The NHS spends more than £440 million a year on painkillers - with the biggest bill in the north, according to a new analysis.
Data for England showed health trusts spend an average of £8.80 per head of population on drugs to treat pain, with some GPs even giving patients Lemsip and Anadin on prescription.
Data analysis firm SSentif examined figures for 2010/11 from the NHS Information Centre and head of population data from the Office for National Statistics.
Researchers found that the overall NHS spend on painkillers in 2010/11 was £442 million.
In some northern towns and cities, the spend per head was as high as £15, dropping to just £3.26 per head in some parts of the south.

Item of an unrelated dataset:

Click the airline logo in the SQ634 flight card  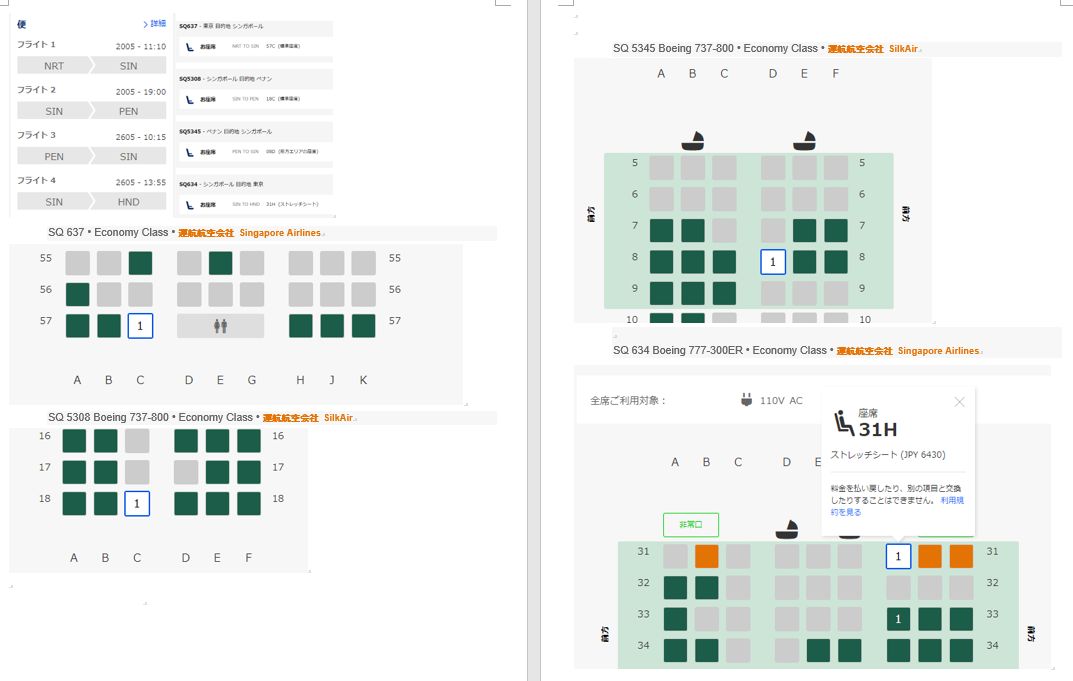point(189,204)
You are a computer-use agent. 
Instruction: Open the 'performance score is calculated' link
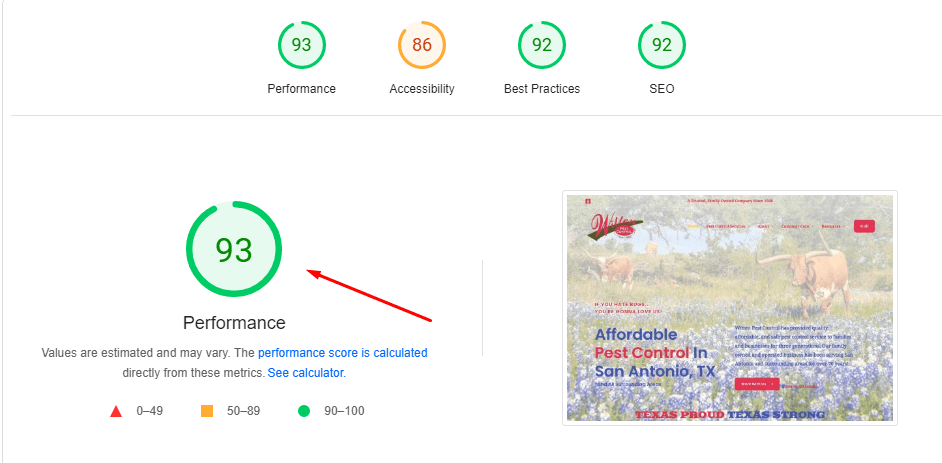click(x=342, y=353)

According to figures, the highest spend was in Middlesbrough, Hartlepool, Rochdale and Blackpool, with painkiller prescription bills in those primary care trusts averaging £2.3m each. These figures are more than double the prescription cost in Richmond and Twickenham, Camden and Westminster primary care trusts (PCTs), despite having lower populations.
The analysis also showed that PCTs are spending thousands prescribing over-the-counter painkillers and branded cold and flu treatments such as Lemsip, Beechams, Anadin and Panadol.

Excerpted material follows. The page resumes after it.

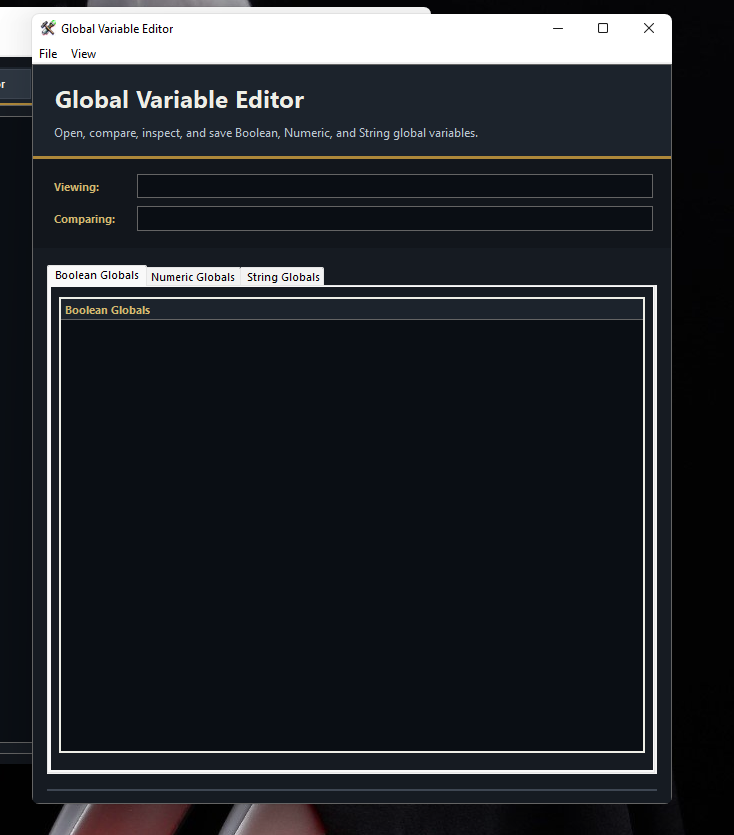Maximize the Global Variable Editor window

[x=603, y=28]
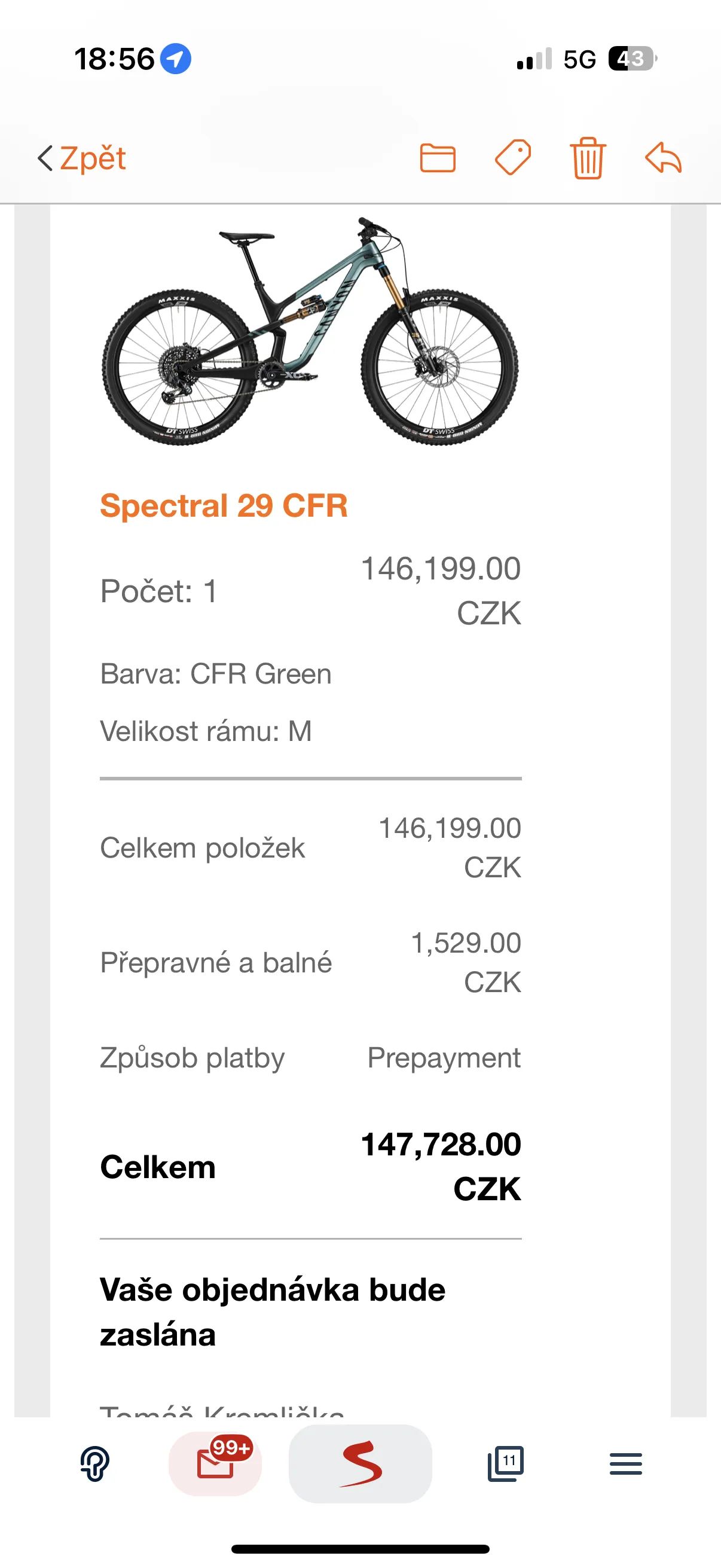This screenshot has height=1568, width=721.
Task: Move email using folder icon
Action: (x=438, y=159)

Between January and June, PCTs spent just over £3,000 on prescriptions for cold and flu remedies and more than £59,000 on prescribing over-the-counter painkillers.
The research also looked at any link between painkiller prescribing, deprivation and older age (over-65s). It found a strong correlation between painkiller prescribing and age in the south but almost no link with deprivation.
A Department of Health spokesman said: "It is important that those living with pain should be able to obtain adequate relief. However the decision to prescribe pain relief must be clinically based on the assessment of the patient's needs. There are many factors that affect the number of prescriptions for painkillers dispensed in one particular area and no one factor can be looked at in isolation."